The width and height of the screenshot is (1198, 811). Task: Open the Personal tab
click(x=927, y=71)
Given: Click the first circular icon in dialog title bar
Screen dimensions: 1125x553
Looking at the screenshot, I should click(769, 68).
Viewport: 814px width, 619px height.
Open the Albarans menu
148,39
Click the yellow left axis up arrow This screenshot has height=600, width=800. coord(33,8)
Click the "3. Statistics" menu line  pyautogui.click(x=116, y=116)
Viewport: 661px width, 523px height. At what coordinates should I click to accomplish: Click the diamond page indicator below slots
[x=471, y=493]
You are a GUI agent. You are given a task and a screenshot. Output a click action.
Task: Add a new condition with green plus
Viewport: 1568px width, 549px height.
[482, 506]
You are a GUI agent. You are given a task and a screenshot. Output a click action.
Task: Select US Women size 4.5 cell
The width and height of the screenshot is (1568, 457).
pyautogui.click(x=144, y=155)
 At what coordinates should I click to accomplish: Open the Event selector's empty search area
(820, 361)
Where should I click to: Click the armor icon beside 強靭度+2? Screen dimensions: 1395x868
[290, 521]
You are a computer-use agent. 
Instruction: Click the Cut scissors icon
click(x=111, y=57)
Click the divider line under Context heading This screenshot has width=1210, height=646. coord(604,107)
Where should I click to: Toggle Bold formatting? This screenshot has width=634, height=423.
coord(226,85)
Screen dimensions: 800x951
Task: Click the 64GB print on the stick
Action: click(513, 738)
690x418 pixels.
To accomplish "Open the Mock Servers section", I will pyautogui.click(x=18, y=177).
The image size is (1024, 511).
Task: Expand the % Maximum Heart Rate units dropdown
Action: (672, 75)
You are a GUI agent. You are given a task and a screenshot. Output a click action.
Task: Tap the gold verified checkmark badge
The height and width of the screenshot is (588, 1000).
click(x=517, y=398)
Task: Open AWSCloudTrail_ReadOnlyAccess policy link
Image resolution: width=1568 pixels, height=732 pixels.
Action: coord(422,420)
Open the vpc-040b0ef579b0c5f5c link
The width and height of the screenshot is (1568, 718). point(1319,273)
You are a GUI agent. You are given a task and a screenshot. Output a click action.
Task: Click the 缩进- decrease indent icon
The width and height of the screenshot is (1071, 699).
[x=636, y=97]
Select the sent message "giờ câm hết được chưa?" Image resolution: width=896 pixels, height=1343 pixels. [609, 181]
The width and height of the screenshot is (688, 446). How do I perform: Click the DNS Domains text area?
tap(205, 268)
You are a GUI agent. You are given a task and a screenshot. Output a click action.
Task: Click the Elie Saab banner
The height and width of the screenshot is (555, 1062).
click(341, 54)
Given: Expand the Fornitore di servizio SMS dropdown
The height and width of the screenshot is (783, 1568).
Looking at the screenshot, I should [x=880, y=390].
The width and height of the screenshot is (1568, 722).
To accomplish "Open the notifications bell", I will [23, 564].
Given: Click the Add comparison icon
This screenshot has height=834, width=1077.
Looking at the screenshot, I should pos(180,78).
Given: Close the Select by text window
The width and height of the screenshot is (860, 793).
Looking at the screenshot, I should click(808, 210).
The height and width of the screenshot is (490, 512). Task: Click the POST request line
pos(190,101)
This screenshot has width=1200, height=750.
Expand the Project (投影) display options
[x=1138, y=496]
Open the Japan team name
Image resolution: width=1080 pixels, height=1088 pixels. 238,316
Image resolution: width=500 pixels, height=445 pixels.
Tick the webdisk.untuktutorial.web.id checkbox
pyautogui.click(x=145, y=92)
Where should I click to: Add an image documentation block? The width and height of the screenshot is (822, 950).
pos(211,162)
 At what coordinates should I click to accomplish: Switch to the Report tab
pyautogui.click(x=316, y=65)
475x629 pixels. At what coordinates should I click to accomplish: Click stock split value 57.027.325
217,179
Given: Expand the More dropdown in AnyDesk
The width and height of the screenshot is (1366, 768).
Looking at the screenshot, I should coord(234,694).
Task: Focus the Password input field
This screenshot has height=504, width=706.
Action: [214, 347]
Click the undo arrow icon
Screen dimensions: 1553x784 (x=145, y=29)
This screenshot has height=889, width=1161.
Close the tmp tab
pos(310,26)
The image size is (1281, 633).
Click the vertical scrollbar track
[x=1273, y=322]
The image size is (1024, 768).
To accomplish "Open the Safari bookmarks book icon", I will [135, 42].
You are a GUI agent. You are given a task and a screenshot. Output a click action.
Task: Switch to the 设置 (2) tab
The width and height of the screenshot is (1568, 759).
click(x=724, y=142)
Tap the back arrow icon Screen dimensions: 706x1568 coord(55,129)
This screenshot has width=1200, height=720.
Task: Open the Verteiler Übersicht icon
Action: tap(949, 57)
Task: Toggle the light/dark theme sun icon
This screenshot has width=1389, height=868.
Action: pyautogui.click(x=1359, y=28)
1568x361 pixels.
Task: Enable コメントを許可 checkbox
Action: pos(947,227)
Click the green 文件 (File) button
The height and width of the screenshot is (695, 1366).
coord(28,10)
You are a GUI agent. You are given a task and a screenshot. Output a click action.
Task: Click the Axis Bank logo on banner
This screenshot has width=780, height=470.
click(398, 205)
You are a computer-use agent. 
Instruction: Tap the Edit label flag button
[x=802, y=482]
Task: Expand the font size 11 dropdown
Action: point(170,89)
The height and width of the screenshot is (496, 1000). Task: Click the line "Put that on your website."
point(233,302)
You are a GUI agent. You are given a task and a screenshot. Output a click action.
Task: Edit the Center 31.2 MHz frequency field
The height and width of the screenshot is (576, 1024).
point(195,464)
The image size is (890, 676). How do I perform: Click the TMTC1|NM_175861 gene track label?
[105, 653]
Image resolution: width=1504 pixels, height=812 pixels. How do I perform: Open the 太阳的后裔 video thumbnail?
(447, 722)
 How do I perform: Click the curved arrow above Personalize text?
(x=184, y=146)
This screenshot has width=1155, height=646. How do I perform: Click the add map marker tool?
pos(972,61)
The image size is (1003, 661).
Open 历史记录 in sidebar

--------

## [PROBLEM]
Whenever a line of the data above holds the word "green", it counts once; report the total number of such lines and nothing more.

## [SOLUTION FOR THIS EXERCISE]
2